About EnochVault
What this is
A reader for the Book of Enoch — or more accurately, the books of Enoch (there are three ancient ones: 1, 2, and 3 Enoch). The texts here are public domain. The cross-references and commentary draw on mainstream academic scholarship. Where a particular religious tradition reads a passage in a particular way, we label that clearly and put it on its own page.

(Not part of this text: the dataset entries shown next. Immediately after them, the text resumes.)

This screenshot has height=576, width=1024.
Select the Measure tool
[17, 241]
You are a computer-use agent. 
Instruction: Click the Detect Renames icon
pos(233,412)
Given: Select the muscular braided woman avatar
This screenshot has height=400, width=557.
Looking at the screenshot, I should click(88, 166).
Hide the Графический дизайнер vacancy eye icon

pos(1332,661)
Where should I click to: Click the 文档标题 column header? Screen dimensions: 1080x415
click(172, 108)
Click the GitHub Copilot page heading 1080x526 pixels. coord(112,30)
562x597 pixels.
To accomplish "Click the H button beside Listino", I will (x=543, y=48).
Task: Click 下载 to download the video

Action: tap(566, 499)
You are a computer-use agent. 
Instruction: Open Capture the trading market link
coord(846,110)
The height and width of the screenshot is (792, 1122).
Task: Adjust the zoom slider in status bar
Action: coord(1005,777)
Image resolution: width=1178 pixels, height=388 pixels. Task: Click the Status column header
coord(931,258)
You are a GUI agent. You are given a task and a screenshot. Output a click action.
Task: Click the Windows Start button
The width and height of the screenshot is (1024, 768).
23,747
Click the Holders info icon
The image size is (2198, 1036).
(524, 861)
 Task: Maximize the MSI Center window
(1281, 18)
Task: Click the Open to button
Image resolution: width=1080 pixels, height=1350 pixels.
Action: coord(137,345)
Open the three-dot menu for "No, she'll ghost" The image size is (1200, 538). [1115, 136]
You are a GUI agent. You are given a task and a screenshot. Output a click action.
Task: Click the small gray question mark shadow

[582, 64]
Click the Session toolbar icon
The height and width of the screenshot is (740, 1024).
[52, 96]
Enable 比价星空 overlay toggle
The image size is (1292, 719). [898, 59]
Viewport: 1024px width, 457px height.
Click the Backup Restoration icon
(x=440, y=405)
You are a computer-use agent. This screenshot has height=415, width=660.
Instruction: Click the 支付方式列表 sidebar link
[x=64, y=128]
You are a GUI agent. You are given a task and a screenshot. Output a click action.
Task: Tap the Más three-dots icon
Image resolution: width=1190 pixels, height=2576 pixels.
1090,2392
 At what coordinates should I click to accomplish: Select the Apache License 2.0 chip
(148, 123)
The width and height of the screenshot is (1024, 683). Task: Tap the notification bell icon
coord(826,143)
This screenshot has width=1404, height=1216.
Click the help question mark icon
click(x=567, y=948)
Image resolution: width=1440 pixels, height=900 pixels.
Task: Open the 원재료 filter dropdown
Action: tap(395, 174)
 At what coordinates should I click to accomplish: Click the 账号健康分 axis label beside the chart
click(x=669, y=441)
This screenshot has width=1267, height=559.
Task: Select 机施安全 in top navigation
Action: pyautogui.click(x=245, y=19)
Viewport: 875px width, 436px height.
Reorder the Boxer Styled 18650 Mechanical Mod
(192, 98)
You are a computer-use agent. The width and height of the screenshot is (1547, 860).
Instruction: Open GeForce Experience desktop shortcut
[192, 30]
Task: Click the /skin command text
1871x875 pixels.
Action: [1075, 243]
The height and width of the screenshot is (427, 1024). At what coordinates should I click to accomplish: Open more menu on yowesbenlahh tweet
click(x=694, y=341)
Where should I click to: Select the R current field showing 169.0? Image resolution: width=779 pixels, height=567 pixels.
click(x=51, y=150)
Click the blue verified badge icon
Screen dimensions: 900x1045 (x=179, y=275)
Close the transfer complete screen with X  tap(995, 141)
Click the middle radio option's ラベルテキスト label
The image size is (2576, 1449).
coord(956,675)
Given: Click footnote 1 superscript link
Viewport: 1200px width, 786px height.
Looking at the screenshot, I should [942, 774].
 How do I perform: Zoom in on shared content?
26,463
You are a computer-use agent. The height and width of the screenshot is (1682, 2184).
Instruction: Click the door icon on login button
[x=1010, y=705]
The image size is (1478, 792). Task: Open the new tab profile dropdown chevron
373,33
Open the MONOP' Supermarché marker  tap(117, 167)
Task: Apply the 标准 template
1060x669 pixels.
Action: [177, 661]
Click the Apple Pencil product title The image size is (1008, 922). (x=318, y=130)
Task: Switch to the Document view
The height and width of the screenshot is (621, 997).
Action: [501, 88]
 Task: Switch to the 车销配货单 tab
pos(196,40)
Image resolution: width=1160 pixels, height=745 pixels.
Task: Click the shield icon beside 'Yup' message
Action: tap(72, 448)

How to use the Reading Lens
At the top of every page there's a dropdown called Reading lens. You can leave it on the default (“All traditions”) and see everything side by side. Or you can pick a single tradition — Latter-day Saint, Ethiopian Orthodox, Rabbinic Jewish, and so on — and the site will surface that tradition's perspective first, with its own resource panels appearing under the cross-references on each chapter. Your choice is saved in your browser only.
The three translations
Every chapter shows the verse in three different English translations side by side. You can switch between them with the toggle at the top of each chapter, or pick “Parallel” to see all three at once.
- R. H. Charles, 1917. The most rigorous of the public-domain editions. The footnotes and cross-references on this site are tied to Charles's wording.
- Richard Laurence, 1821. The first English translation. Older language; a few chapter divisions differ from Charles.
- George H. Schodde, 1882. The first American English translation. Scanned from a 19th-century copy; some words still have OCR artifacts we haven't cleaned up yet.
Modern critical translations (Nickelsburg/VanderKam in the Hermeneia series; Isaac, Andersen, and Alexander in Charlesworth's Pseudepigrapha collection) are cited in the further-reading sections but not reproduced — they're under copyright.
About the footnotes
The blue underlined phrases inside each chapter open small popovers showing where that phrase shows up elsewhere — Hebrew Bible, New Testament, the Dead Sea Scrolls (4Q201 and the other Aramaic Enoch fragments from Qumran), other Jewish writings from the same period like Jubilees, and Mesopotamian or ancient Near Eastern parallels.
Selection is based on mainstream scholarly consensus: George Nickelsburg's Hermeneia commentary (2001/2012), Loren Stuckenbruck's reception studies (2014), Annette Yoshiko Reed's work on the reception history (2005), James VanderKam's foundational comparative work (1984), John Collins on apocalyptic literature (1998). Nothing fringe. Tradition-specific readings (LDS, Ethiopian Orthodox, Merkavah, etc.) are not in the footnotes — they get their own panels on each chapter, activated by the Reading Lens.
Your privacy
If you highlight a passage, take a note, or bookmark a verse, all of that is stored in your browser only. Nothing leaves your device. There is no account, no tracking, no analytics. If you want to move your notes between devices, use the Export / Import page to download or upload your data as a JSON file.
Things to know
- The three translations don't always agree on which verses belong in which chapter. For 1 Enoch 6–11 in particular, Laurence's chapter numbers are offset from Charles's. The footnotes are tied to Charles's chapter divisions.
- The Schodde 1882 text was OCR'd from an old scan and still has some scanning artifacts (spacing, broken words). We're cleaning these up over time.
- This is a personal study reader, not a scholarly edition. If you're doing academic work on 1 Enoch, use Nickelsburg or Stuckenbruck.
How the site is built
All the content on the site comes from a folder of Markdown files (an Obsidian vault). The website is generated from those files at build time. If you want to read or contribute to the underlying notes, ask Nate.